Copy out the records from the start through the line containing "(1412, 434)", inclusive.

>> begin Material provided

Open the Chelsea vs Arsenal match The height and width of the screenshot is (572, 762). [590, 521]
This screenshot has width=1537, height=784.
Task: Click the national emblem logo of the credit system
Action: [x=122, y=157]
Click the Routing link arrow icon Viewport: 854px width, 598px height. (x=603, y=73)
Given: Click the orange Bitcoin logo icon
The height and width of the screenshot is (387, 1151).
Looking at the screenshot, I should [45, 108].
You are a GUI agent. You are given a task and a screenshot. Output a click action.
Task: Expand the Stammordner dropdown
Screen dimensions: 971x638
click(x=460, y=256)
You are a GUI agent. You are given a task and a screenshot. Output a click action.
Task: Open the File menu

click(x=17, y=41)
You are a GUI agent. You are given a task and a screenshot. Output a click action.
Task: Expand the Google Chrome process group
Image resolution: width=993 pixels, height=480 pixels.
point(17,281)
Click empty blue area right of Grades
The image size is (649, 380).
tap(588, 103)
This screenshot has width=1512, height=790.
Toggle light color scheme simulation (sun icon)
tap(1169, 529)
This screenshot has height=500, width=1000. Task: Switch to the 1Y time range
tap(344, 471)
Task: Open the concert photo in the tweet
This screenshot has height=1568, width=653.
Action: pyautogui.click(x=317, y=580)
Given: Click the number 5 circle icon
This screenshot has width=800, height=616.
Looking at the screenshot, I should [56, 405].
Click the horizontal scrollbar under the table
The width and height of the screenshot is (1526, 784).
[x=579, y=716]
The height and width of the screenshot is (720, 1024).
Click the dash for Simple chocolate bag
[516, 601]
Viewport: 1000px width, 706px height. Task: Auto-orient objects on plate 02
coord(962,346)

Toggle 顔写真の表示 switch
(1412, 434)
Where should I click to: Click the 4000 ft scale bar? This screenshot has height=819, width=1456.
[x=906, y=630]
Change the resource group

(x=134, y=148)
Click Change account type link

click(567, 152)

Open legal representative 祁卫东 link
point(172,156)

>> end Material provided

• Problem solution:
Open the Chelsea vs Arsenal match The height and width of the screenshot is (572, 762). [590, 521]
This screenshot has width=1537, height=784.
Task: Click the national emblem logo of the credit system
Action: [x=122, y=157]
Click the Routing link arrow icon Viewport: 854px width, 598px height. (x=603, y=73)
Given: Click the orange Bitcoin logo icon
The height and width of the screenshot is (387, 1151).
Looking at the screenshot, I should [45, 108].
You are a GUI agent. You are given a task and a screenshot. Output a click action.
Task: Expand the Stammordner dropdown
Screen dimensions: 971x638
click(x=460, y=256)
You are a GUI agent. You are given a task and a screenshot. Output a click action.
Task: Open the File menu

click(x=17, y=41)
You are a GUI agent. You are given a task and a screenshot. Output a click action.
Task: Expand the Google Chrome process group
Image resolution: width=993 pixels, height=480 pixels.
point(17,281)
Click empty blue area right of Grades
The image size is (649, 380).
tap(588, 103)
This screenshot has width=1512, height=790.
Toggle light color scheme simulation (sun icon)
tap(1169, 529)
This screenshot has height=500, width=1000. Task: Switch to the 1Y time range
tap(344, 471)
Task: Open the concert photo in the tweet
This screenshot has height=1568, width=653.
Action: pyautogui.click(x=317, y=580)
Given: Click the number 5 circle icon
This screenshot has width=800, height=616.
Looking at the screenshot, I should [56, 405].
Click the horizontal scrollbar under the table
The width and height of the screenshot is (1526, 784).
[x=579, y=716]
The height and width of the screenshot is (720, 1024).
Click the dash for Simple chocolate bag
[516, 601]
Viewport: 1000px width, 706px height. Task: Auto-orient objects on plate 02
coord(962,346)

Toggle 顔写真の表示 switch
(1412, 434)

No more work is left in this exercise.